One day a simple solution came to him. The best way to duplicate natural whiskers is to duplicate the bends that occur when jeans are worn on the body, then sand and wash them with the wrinkles in place. Maurice drew up plans that called for a mannequin with knees and legs that could bend and take the extreme heat needed to set resin, the chemical industrial laundries use to harden denim fabric just enough to hold a shape or wrinkle in place. Later, he flew friend Genaro Hernandez, owner of Los Angeles based Denim Development Group to China to help perfect the chemical balance and simplify the process for mass production.
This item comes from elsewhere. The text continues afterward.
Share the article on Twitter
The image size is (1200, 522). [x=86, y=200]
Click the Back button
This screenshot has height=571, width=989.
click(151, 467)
African American denim designer Maurice Malone, the inventor of textured whisker steam pipes and mannequins, used to cure wrinkles on jeans soaked in resin for enhanced denim wash manufacturing.

The end result, in China, the factory moved in the direction of producing a faster less complicated system of steam pipes, in which jeans could slide over and be shaped then cured. Genaro when back to the USA and followed Maurice's original concept of using a mannequin system with a covering hood, which heat would be pumped in, curing the jeans in place.

Both systems are used in wash factories around the world today without knowledge how the systems came about. The Chinese factory and Genaro tried to keep their machines hidden from those who were not customers or workers for as long as possible, but in the denim industry, like many others, every better idea is soon copied by a competitor.